#### [YOUR GOAL]
Rewrite the rows starting at the line that contains "At what coordinates should I click to accomplish: Open" and ending at the last row, requests included. Multiply every click coordinate in the answers by 0.3 and round it to a whole number, with halves rounding up.

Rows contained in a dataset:
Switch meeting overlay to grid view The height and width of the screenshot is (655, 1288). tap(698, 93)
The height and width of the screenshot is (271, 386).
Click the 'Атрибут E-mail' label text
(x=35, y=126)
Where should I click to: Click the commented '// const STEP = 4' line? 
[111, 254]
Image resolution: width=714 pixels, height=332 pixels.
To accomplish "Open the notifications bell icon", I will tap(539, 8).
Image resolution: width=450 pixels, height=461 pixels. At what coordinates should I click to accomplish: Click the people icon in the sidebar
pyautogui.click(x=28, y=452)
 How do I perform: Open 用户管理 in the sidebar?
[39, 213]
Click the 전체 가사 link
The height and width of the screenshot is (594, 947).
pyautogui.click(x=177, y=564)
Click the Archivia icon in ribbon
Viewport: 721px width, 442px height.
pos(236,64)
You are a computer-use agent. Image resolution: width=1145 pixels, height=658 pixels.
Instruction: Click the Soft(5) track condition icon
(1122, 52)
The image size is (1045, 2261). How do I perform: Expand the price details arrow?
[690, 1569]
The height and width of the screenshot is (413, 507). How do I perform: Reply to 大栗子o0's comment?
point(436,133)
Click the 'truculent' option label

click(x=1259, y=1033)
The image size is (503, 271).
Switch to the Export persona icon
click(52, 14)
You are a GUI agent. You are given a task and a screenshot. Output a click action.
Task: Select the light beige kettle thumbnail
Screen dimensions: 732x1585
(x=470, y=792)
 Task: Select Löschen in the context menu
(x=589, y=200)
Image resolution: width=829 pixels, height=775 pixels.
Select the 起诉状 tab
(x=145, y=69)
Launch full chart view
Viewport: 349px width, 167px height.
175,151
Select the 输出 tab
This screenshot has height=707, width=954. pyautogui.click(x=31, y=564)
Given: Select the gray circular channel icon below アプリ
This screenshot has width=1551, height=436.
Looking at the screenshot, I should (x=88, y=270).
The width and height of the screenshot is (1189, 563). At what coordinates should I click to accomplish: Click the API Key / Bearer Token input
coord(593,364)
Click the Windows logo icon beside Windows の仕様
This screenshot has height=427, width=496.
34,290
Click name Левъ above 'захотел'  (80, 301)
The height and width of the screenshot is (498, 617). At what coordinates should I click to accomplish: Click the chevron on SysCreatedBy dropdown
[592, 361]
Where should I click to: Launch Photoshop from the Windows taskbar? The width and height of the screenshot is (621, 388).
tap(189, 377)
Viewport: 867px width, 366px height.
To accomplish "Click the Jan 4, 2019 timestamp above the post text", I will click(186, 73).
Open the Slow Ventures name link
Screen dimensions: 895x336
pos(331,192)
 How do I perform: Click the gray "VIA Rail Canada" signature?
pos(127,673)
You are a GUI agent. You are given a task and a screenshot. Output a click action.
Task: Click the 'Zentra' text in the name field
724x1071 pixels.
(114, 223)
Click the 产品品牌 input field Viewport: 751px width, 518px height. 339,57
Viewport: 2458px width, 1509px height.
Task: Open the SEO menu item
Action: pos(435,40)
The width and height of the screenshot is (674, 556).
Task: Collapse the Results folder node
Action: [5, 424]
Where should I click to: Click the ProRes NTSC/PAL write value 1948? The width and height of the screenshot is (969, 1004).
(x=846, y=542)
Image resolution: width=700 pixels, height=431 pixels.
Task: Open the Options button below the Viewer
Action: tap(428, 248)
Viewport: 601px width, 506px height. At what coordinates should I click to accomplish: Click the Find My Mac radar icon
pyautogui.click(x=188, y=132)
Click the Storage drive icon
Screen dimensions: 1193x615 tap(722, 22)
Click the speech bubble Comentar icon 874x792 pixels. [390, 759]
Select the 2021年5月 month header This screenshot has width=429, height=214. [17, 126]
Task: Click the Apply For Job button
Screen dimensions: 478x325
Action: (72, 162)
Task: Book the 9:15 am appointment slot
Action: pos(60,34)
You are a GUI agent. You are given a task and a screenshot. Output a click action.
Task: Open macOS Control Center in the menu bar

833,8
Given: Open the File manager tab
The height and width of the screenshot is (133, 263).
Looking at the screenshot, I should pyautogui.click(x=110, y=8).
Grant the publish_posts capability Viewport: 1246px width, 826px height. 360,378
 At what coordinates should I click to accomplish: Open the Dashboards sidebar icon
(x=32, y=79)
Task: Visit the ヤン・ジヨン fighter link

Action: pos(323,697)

#### [EXERCISE SOLUTION]
 At what coordinates should I click to accomplish: Open the Dashboards sidebar icon
(x=10, y=24)
Task: Visit the ヤン・ジヨン fighter link

Action: pos(97,209)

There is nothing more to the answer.